France | France, Cour administrative d'appel de Bordeaux, 6ème chambre - formation à 3, 27 novembre 2017, 15BX02433


Vu la procédure suivante :

Procédure contentieuse antérieure :

M. D...C...a demandé au tribunal administratif de Poitiers d'annuler la décision du 9 juillet 2012 par laquelle l'inspecteur du travail de l'unité territoriale de la Vienne de la direction régionale des entreprises, de la concurrence, de la consommation, du travail et de l'emploi de Poitou-Charentes a autorisé son licenciement pour motif économique et de mettre à la charge de l'Etat la somme de 1 500 euros au titre de l'article L. 761-1 du code de justice administrative.

Par un jugement n° 1202252 du

21 mai 2015, le tribunal administratif de Poitiers a rejeté la demande de M...

Vu la procédure suivante :

Procédure contentieuse antérieure :

M. D...C...a demandé au tribunal administratif de Poitiers d'annuler la décision du 9 juillet 2012 par laquelle l'inspecteur du travail de l'unité territoriale de la Vienne de la direction régionale des entreprises, de la concurrence, de la consommation, du travail et de l'emploi de Poitou-Charentes a autorisé son licenciement pour motif économique et de mettre à la charge de l'Etat la somme de 1 500 euros au titre de l'article L. 761-1 du code de justice administrative.

Par un jugement n° 1202252 du 21 mai 2015, le tribunal administratif de Poitiers a rejeté la demande de M.C....

Procédure devant la cour :

Par une requête, enregistrée le 17 juillet 2015, M.C..., représentée par Me Angotti, avocat, demande à la cour :

1°) d'annuler ce jugement du tribunal administratif de Poitiers du 21 mai 2015;

2°) d'annuler la décision de l'inspecteur du travail de la Vienne du 9 juillet 2012 autorisant son licenciement ;

3°) de mettre à la charge de l'Etat la somme de 1 500 euros en application des dispositions de l'article L. 761-1 du code de justice administrative.

Il soutient que :

- la décision attaquée n'est pas suffisamment motivée en ce que la motivation retenue est stéréotypée et lapidaire ;

- la procédure d'autorisation de licenciement est irrégulière dès lors que cette autorisation n'a pas été sollicitée par son employeur ;

- l'inspecteur du travail a estimé, à tort, que son poste avait été supprimé puisque son contrat de travail aurait dû être transféré au sein de l'entreprise repreneuse ;

- les recherches de reclassement ne peuvent être qualifiées de sérieuses, loyales et personnalisées, contrairement à ce qu'a indiqué l'inspecteur du travail dans la décision litigieuse, dès lors que son poste a été maintenu au sein de l'entreprise repreneuse ;

- l'absence de transfert de son contrat à l'entreprise repreneuse est liée à son mandat ou à ses origines ethniques.

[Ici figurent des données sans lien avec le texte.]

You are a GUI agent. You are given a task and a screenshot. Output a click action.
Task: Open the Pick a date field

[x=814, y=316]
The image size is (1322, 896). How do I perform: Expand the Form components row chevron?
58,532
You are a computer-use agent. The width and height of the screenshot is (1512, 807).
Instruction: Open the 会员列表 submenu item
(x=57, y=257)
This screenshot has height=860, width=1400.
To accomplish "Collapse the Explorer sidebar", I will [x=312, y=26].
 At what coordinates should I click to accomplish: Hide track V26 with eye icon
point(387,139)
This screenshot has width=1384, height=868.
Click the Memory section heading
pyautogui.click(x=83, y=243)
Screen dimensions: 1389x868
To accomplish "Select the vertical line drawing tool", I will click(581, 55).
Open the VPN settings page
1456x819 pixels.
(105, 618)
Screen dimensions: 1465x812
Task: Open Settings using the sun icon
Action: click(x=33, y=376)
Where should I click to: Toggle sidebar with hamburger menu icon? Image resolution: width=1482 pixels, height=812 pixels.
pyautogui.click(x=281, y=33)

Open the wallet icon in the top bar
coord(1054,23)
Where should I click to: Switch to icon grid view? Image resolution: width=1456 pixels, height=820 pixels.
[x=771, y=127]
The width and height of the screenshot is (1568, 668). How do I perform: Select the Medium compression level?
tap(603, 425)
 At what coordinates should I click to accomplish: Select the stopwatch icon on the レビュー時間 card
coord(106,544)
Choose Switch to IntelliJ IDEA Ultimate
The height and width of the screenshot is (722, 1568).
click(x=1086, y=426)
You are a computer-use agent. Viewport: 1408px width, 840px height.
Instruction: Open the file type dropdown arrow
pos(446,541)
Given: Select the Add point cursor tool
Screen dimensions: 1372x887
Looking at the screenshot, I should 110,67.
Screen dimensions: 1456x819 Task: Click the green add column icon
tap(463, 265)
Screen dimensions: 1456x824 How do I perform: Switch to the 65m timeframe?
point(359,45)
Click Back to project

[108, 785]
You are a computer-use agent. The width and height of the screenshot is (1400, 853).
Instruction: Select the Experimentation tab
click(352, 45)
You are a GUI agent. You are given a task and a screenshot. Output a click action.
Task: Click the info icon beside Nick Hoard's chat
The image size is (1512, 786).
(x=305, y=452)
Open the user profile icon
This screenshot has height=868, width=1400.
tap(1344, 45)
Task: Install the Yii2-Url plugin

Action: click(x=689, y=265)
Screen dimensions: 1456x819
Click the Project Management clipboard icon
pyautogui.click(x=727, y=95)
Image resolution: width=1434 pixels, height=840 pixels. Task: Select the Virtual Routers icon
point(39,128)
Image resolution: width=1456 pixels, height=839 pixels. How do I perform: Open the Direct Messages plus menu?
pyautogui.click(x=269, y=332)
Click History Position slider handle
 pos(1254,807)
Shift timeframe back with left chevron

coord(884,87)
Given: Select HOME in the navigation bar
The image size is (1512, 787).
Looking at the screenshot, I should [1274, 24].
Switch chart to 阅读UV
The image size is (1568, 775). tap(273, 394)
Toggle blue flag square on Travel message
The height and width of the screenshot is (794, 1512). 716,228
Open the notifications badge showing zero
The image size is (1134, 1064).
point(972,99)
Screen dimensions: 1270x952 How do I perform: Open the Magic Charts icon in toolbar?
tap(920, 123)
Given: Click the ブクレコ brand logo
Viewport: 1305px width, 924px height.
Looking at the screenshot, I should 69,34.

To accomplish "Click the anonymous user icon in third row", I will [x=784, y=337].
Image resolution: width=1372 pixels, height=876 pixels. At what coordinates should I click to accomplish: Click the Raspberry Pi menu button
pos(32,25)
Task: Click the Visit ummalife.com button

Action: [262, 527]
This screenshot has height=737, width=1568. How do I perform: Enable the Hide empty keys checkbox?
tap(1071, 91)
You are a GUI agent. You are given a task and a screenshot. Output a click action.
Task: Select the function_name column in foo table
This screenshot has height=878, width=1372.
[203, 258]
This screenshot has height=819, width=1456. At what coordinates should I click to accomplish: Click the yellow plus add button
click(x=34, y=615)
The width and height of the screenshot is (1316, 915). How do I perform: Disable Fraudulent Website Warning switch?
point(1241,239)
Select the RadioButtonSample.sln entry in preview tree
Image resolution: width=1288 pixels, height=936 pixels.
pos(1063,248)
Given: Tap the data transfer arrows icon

Par un mémoire en défense, enregistré le 11 avril 2016, la société Saint Jean industrie du Poitou, représentée par la SCP Aguera et associés, avocats, conclut au rejet de la requête de M. C...et à ce qu'il soit mis à la charge de ce dernier la somme de 1 500 euros en application de l'article L. 761-1 du code de justice administrative.

Elle fait valoir que les moyens soulevés par M. C...ne sont pas fondés.

Par un mémoire, enregistré le 7 septembre 2016, MeA..., mandataire liquidateur de la société Fonderie du Poitou, représenté par la SCP Hadengue et associés, avocats, conclut au rejet de la requête de M.C....

Il fait valoir que les moyens soulevés par M. C...ne sont pas fondés.

Par un mémoire enregistré le 29 décembre 2016 le ministre du travail, de l'emploi, de la formation professionnelle et du dialogue social conclut au rejet de la requête.

Il fait valoir que les moyens ne sont pas fondés.

Vu les autres pièces du dossier.

Vu :

- le code du travail ;

- le code de commerce ;

- le code de justice administrative.

Les parties ont été régulièrement averties du jour de l'audience.

Ont été entendus au cours de l'audience publique :

- le rapport de M. Gil Cornevaux ;

- les conclusions de Mme Béatrice Molina-Andréo, rapporteur public.

- et les observations de MeB..., représentant la société Saint Jean industries du Poitou.

Considérant ce qui suit :

1. M. C...a été recruté le 1er janvier 2009 en qualité de responsable des ressources humaines au sein de la société Fonderie du Poitou Aluminium qui exerçait une activité de fabrication de pièces d'aluminium pour l'industrie automobile. Une procédure de redressement judiciaire a été ouverte par le tribunal de commerce de Nanterre, le 20 octobre 2011, puis, par un jugement devenu définitif du 19 avril 2012, a arrêté un plan de cession des activités de la société Fonderie du Poitou Aluminium à la société Saint Jean Industries, à laquelle devait être substituée une société nouvelle à créer, la société Saint Jean Industries Poitou détenue à 100 % par la société Saint Jean Industries. Ce plan de cession prévoyait le transfert à la société Saint Jean Industrie de 395 contrats et la rupture du contrat de travail pour motif économique de 60 salariés, dont M.C..., responsable des ressources humaines. L'administrateur judiciaire de la société Fonderie du Poitou Aluminium, a sollicité, le 11 juin 2012, l'autorisation de prononcer le licenciement de M.C..., qui lui a été accordé par l'inspecteur du travail de la 2ème section de la Vienne par une décision du 9 juillet 2012. M. C...relève appel du jugement du tribunal administratif de Poitiers du 21 mai 2015 qui a rejeté sa demande tendant à l'annulation de la décision du 9 juillet 2012 autorisant pour motif économique son licenciement.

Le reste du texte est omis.